Malgré l’interdiction de chasse sportive, les communautés autochtones gardent leur droit de « chasse de subsistance » traditionnelle. Il est important de comprendre les raisons derrière cette mesure qui vise à assurer la pérennité du caribou migrateur au Québec.

Un déclin préoccupant

On retrouve deux troupeaux de caribous migrateurs au Québec. Celui de la rivière George dans l’Ungava qui dénombrait 800 000 bêtes vers la fin du dernier siècle et qui, au dernier décompte réalisé en 2016, affichait un déclin inégalé avec seulement 8900 têtes. Cette baisse notable du cheptel serait attribuable surtout à la dégradation de l’habitat, en raison d’une surpopulation des caribous. Le broutage excessif d’une végétation limitée, mais fragile, tel que le lichen, a eu comme effet de limiter les ressources alimentaires essentielles à leur survie. La prédation et la pression de chasse figurent également parmi les facteurs évoqués. Selon les dernières constatations, l’habitat de ce secteur semble actuellement s’améliorer, en raison du déclin important de ce troupeau.

D’autre part, le troupeau de la rivière aux Feuilles, qui dénombrait environ 600 000 bêtes au début du siècle, a également connu une baisse importante, avec 199 000 bêtes selon un inventaire effectué à l’été 2016 et de 181 000 têtes au mois de novembre suivant. Par contre, le plus récent inventaire réalisé à l’automne 2017 indique que le troupeau totalise maintenant 209 000 têtes. On explique essentiellement la hausse d’environ 28 000 caribous par des conditions et des taux de natalité favorables. Jusqu’à maintenant, le MFFP n’a pas spécifié quelle population de caribous serait considérée acceptable, afin de permettre le retour de la chasse sportive.

Pour sa part, la Fédération québécoise des chasseurs et pêcheurs (FédéCP) met en doute le maintien de la chasse au caribou pour certaines populations dans le Nord-Ouest canadien et en Alaska, alors que ces troupeaux sont aussi marginaux et même plus que celui de la rivière aux Feuilles. Si le prélèvement par les autochtones est permis, la FédéCP maintient qu’une part devrait être réservée à la chasse sportive, en respect du principe de ressource collective et des différents plans de gestion et ententes. On questionne également le fait que le MFFP aurait alloué 2472 permis de chasse sportive en 2016 avec une population de 199 000 caribous migrateurs, et aucun la prochaine saison malgré que le troupeau actuel regroupe 209 000 bêtes.

Entente autochtone 

En octobre 2017, sept nations autochtones ont signé une entente historique de protection volontaire, qui vise à sauver le caribou en raison du déclin catastrophique des troupeaux. Selon un article publié récemment dans La Presse +, des membres de certaines nations auraient enfreint cette entente, en poursuivant la chasse d’hiver et en récoltants plusieurs femelles dans les secteurs de la rivière George et de Schefferville.

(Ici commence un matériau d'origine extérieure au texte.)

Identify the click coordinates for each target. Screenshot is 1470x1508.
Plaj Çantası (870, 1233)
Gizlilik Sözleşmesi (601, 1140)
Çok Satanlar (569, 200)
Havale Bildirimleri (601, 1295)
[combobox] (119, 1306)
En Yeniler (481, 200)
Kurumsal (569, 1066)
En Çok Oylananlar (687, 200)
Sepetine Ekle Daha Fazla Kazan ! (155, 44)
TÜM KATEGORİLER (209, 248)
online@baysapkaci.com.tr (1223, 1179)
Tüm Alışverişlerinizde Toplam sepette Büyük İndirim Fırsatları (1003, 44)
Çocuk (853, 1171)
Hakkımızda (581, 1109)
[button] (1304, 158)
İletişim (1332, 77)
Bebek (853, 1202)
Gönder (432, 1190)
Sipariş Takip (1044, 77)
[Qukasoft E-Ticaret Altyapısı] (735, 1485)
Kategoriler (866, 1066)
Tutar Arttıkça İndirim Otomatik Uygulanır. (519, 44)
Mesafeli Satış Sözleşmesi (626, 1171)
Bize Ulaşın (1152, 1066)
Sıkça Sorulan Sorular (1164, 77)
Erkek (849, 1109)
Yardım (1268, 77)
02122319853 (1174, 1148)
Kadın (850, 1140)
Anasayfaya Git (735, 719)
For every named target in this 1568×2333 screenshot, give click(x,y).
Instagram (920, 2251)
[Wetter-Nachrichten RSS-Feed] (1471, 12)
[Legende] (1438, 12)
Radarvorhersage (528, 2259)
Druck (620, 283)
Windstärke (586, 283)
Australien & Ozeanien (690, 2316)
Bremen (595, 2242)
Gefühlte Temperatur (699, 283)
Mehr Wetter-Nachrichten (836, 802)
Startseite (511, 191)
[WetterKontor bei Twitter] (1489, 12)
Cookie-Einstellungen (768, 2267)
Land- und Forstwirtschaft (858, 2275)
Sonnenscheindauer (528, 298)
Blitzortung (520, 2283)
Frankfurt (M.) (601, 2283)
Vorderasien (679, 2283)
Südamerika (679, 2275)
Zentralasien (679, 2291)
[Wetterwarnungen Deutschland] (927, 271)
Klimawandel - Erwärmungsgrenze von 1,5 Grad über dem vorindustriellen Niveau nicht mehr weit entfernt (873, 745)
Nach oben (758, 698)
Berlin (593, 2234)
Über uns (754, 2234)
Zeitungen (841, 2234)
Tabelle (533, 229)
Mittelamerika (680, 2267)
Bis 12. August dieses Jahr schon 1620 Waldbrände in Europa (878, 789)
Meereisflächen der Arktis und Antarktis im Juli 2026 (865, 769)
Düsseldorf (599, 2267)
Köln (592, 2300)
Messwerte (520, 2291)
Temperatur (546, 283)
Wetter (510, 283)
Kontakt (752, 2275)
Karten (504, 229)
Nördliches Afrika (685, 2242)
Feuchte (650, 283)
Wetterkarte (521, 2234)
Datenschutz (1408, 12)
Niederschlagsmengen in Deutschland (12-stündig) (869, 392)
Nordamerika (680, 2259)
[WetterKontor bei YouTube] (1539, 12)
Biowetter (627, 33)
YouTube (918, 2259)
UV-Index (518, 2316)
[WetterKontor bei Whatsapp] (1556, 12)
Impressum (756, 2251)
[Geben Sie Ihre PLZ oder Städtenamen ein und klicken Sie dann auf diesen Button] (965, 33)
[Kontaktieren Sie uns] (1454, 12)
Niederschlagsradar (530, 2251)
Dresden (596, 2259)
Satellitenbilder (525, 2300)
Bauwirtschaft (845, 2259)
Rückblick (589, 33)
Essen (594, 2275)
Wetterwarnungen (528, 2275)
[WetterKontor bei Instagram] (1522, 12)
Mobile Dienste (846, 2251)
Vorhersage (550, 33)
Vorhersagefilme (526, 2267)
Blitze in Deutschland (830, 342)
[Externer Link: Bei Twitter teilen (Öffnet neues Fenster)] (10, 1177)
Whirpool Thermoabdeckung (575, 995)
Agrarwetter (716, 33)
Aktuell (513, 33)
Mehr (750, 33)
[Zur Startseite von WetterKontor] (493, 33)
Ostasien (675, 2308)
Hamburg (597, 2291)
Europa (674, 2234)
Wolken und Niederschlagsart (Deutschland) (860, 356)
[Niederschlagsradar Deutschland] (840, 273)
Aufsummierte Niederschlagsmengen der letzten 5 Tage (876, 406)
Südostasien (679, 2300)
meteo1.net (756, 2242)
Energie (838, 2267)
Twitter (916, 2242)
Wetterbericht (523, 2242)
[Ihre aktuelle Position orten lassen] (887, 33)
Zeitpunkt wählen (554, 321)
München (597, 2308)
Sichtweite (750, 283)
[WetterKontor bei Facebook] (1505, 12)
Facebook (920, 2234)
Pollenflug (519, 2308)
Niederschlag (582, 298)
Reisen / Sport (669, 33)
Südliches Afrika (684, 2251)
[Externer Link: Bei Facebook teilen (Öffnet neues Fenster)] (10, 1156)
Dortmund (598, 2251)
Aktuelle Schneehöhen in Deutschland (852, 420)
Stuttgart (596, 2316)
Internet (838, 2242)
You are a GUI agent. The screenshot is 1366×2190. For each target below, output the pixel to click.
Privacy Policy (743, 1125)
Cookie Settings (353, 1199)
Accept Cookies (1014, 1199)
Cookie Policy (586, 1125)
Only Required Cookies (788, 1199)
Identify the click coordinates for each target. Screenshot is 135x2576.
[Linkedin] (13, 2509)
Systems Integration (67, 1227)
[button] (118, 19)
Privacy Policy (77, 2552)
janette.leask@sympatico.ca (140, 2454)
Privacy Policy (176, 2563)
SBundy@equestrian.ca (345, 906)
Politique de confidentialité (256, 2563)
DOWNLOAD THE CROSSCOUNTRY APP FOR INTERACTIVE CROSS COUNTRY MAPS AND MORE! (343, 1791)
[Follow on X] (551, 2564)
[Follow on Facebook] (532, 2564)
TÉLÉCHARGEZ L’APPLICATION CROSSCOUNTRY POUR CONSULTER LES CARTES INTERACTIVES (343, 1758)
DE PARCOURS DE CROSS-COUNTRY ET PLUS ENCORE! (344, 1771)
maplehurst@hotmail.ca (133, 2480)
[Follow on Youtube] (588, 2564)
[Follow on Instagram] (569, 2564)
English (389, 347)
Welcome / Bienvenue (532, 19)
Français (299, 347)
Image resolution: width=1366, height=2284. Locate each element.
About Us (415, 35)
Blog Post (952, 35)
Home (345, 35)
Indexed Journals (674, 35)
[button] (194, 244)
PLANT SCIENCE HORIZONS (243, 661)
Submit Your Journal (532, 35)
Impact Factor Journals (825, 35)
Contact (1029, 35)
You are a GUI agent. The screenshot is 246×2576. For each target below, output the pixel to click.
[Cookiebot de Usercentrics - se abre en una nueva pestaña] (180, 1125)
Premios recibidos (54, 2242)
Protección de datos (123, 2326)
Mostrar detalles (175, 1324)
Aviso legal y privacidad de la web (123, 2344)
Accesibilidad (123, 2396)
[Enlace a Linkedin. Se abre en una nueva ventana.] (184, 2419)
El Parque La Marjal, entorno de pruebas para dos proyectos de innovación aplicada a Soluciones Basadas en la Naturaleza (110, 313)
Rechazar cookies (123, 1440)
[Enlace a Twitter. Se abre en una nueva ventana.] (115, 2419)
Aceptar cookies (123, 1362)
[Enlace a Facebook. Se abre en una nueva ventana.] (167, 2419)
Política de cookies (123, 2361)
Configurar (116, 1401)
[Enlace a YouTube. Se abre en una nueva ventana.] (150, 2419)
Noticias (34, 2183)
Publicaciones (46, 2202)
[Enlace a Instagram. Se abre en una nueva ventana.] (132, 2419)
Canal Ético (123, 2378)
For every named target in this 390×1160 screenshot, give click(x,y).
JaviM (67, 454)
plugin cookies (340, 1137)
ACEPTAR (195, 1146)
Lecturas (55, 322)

J’ai questionné le ministère à ce sujet. On m’a indiqué que ces prélèvements « ont eu lieu sur le territoire des conventions en milieu nordique. Ces conventions prévoient un droit d’exploitation des ressources fauniques pour les bénéficiaires (Inuits, Cris et Naskapis du Québec). Le Ministère est en contact avec l’ensemble des partenaires pour évaluer les meilleures pistes de solution relativement à la sauvegarde des caribous migrateurs et des caribous forestiers. »

En d’autres mots, il semble évident que le ministère a les mains liées.